━━ Excerpt to read
Bright-sided: How the Relentless Promotion of Positive Thinking Has Undermined America
By Barbara Ehrenreich (Metropolitan, $23)
A bout with breast cancer brought Ehrenreich face-to-face with the big business of frenetic positive thinking. She's at her witty—and skeptical—best as she traces the philosophy of positivism from its 19th-century roots to what she sees as its role in the invasion of Iraq and our ongoing economic crisis. Sometimes a grouchy mindset can pave the way to insight.
Who Shot Rock and Roll: A Photographic History, 1955-Present
By Gail Buckland (Knopf, $40)
At the heart of Buckland's visually hypnotic retrospective lies the unbreakable bond between the development of rock music and the evolution of photography. Nearly 300 iconic photos capture the power (and self-indulgence) of rock-and-roll culture from 1955 on.
Ayn Rand and the World She Made
By Anne C. Heller (Doubleday/Talese, $35)
An illuminating biography of the Russian emigrée who founded Objectivism, an anticollectivist philosophy of free-market capitalism that Rand laid out in her novels Atlas Shrugged and The Fountainhead. Depressive, pill-popping, chain-smoking, and manipulative, Rand nonetheless converted thousands to her belief in self-interest as a moral good.
━━━━
[Problem description]
Print the book reviews in full, word for word. The material plays no part in this work.
━━ Extracted records
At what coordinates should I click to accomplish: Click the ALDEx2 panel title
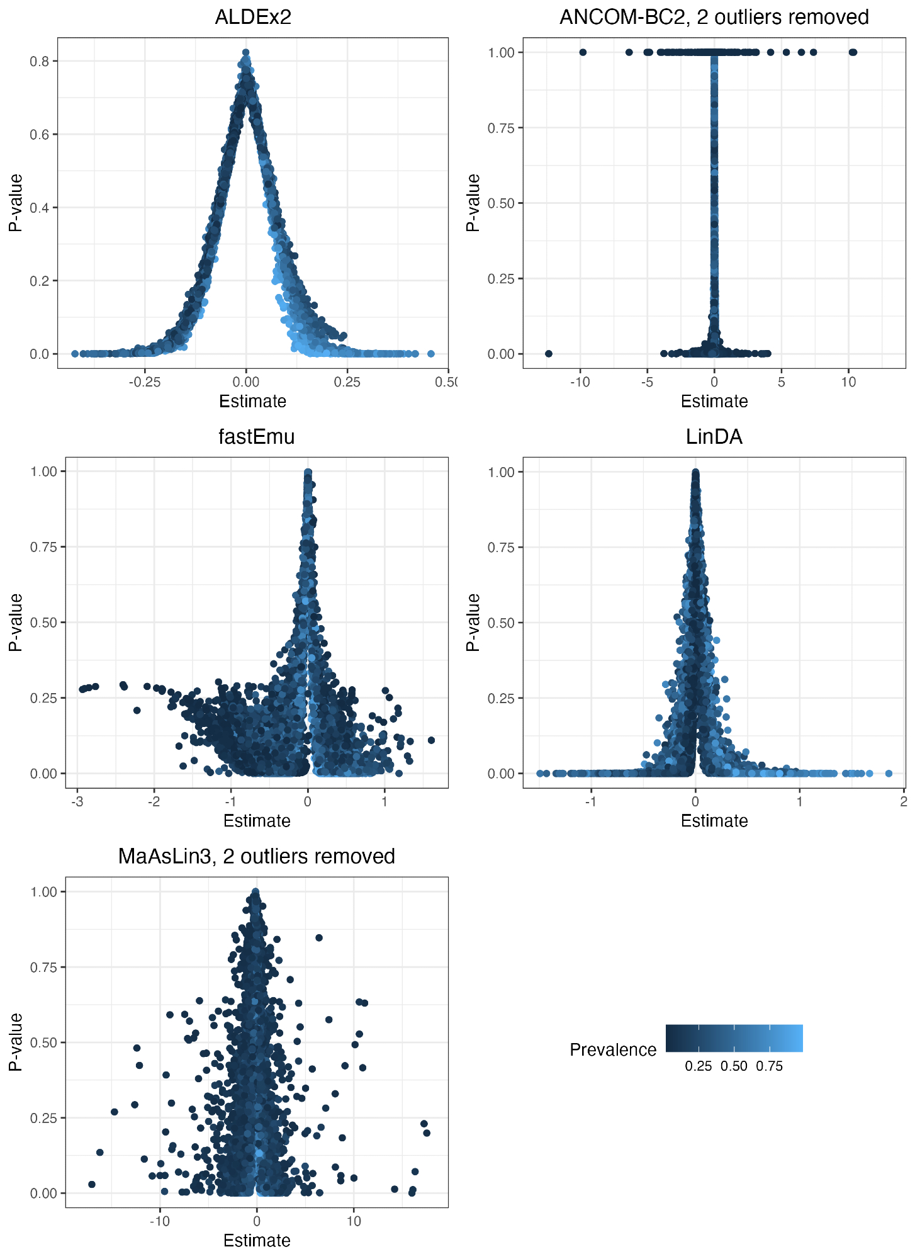(x=253, y=17)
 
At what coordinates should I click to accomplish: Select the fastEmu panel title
(x=256, y=436)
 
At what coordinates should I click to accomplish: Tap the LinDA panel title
(x=714, y=436)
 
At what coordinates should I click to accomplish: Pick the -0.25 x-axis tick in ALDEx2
(x=144, y=382)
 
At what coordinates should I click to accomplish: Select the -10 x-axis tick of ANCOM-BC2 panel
(x=580, y=382)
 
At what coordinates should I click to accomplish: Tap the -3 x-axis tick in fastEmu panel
(x=77, y=801)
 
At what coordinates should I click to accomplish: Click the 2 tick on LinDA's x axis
(x=904, y=801)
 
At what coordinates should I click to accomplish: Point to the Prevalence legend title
(x=613, y=1050)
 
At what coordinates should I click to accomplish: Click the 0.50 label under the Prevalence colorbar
(x=734, y=1066)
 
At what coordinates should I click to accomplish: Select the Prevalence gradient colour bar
(x=734, y=1038)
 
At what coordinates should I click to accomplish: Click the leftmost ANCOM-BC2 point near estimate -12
(x=548, y=354)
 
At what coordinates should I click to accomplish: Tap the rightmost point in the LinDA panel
(x=889, y=773)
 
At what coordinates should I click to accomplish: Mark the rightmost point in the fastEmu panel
(x=431, y=740)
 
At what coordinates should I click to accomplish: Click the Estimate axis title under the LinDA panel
(x=714, y=821)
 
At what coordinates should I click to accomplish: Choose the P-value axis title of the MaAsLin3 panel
(x=16, y=1042)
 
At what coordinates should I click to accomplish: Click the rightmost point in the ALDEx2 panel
(x=431, y=354)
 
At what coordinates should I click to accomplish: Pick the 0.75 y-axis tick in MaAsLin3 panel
(x=43, y=967)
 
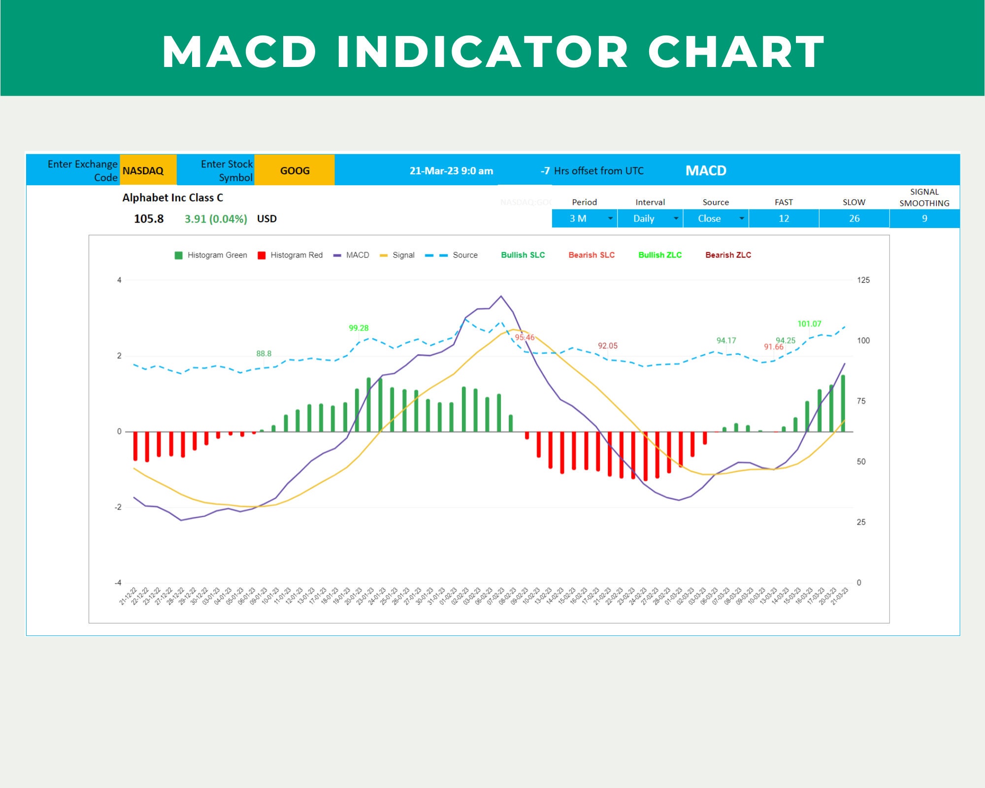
━━━━
[Finished task]
Bright-sided: How the Relentless Promotion of Positive Thinking Has Undermined America
By Barbara Ehrenreich (Metropolitan, $23)
A bout with breast cancer brought Ehrenreich face-to-face with the big business of frenetic positive thinking. She's at her witty—and skeptical—best as she traces the philosophy of positivism from its 19th-century roots to what she sees as its role in the invasion of Iraq and our ongoing economic crisis. Sometimes a grouchy mindset can pave the way to insight.
Who Shot Rock and Roll: A Photographic History, 1955-Present
By Gail Buckland (Knopf, $40)
At the heart of Buckland's visually hypnotic retrospective lies the unbreakable bond between the development of rock music and the evolution of photography. Nearly 300 iconic photos capture the power (and self-indulgence) of rock-and-roll culture from 1955 on.
Ayn Rand and the World She Made
By Anne C. Heller (Doubleday/Talese, $35)
An illuminating biography of the Russian emigrée who founded Objectivism, an anticollectivist philosophy of free-market capitalism that Rand laid out in her novels Atlas Shrugged and The Fountainhead. Depressive, pill-popping, chain-smoking, and manipulative, Rand nonetheless converted thousands to her belief in self-interest as a moral good.